■ **Task objective**
Recast the records below, everything from the line containing "Where should I click to: Open" down to the line containing "point(112,175)", both included, as a two-column CSV with the headers text and answer and one row per record. Quote each field, turn line breaks into spaces, and leave the pictures out.

■ **Stored records**
━━━━━━━━━━━━━━━━━━━━
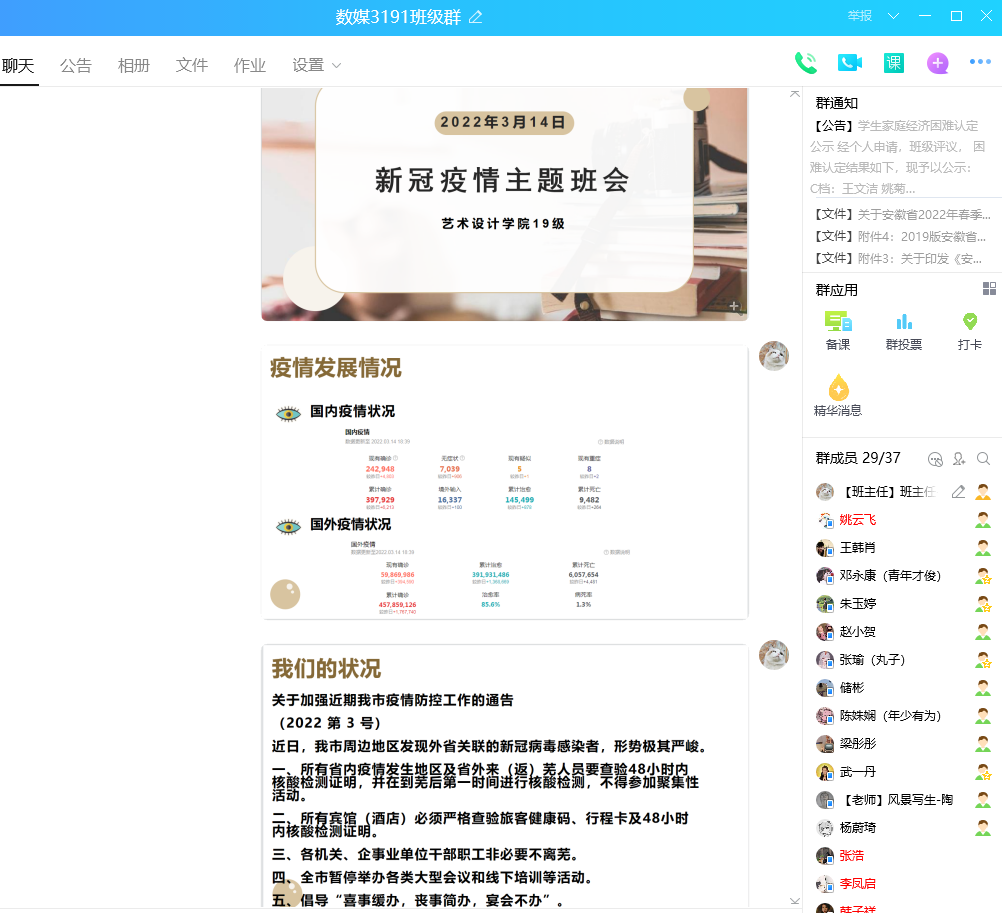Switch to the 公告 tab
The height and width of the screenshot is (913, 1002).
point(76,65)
━━━━━━━━━━━━━━━━━━━━
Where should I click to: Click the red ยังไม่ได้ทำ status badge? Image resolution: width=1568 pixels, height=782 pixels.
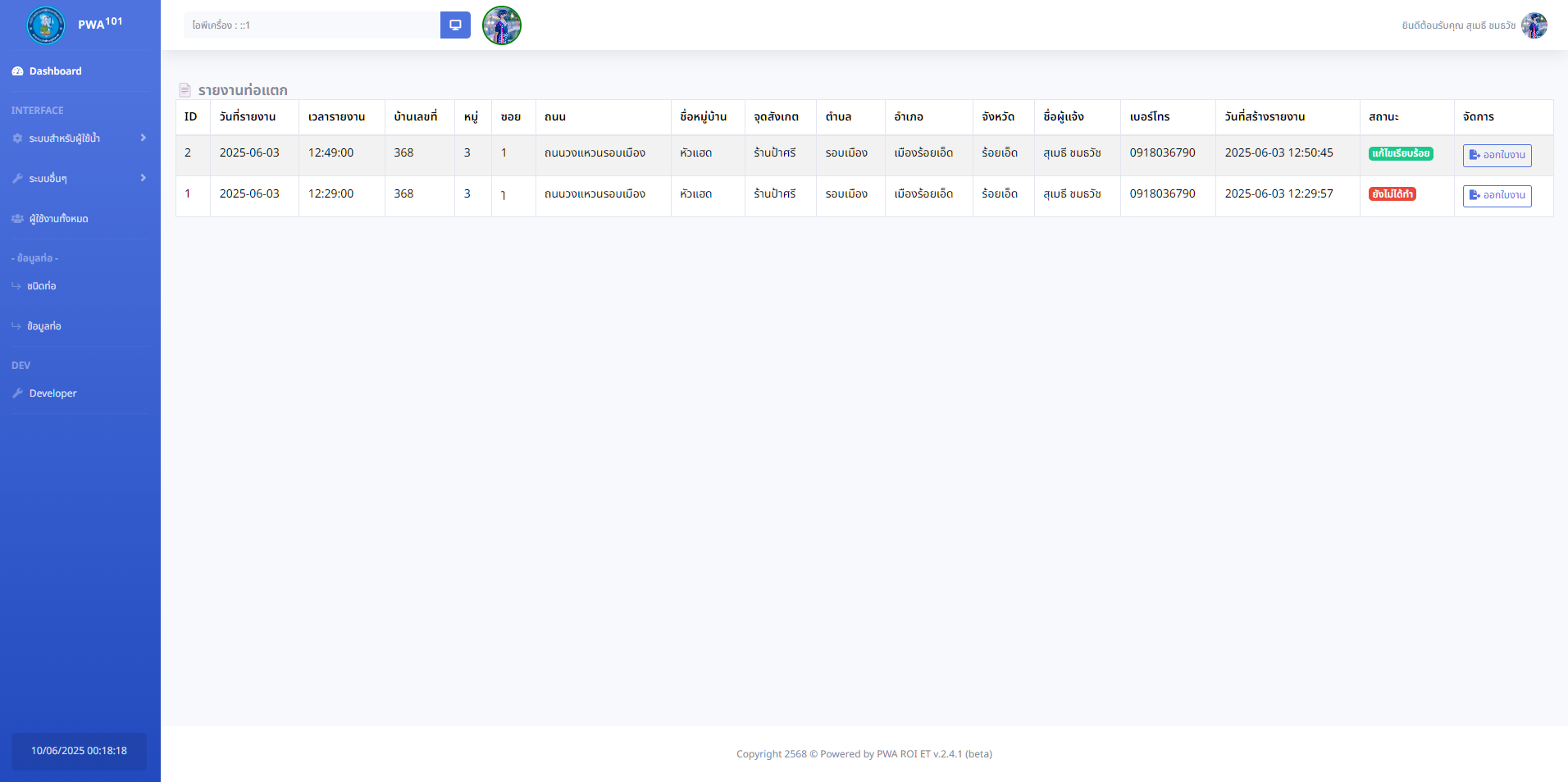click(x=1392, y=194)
━━━━━━━━━━━━━━━━━━━━
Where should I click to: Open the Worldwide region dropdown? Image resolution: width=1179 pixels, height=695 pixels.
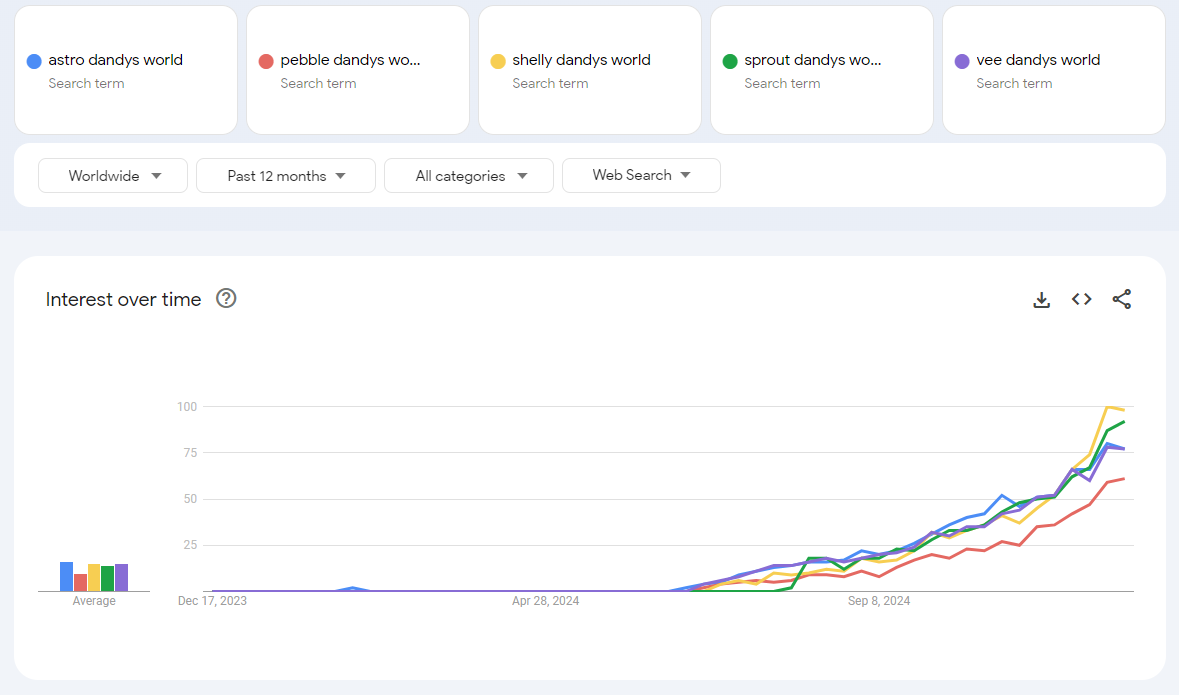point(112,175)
━━━━━━━━━━━━━━━━━━━━
■ **Exercise result**
text,answer
"Where should I click to: Open the Worldwide region dropdown? Image resolution: width=1179 pixels, height=695 pixels.","point(112,175)"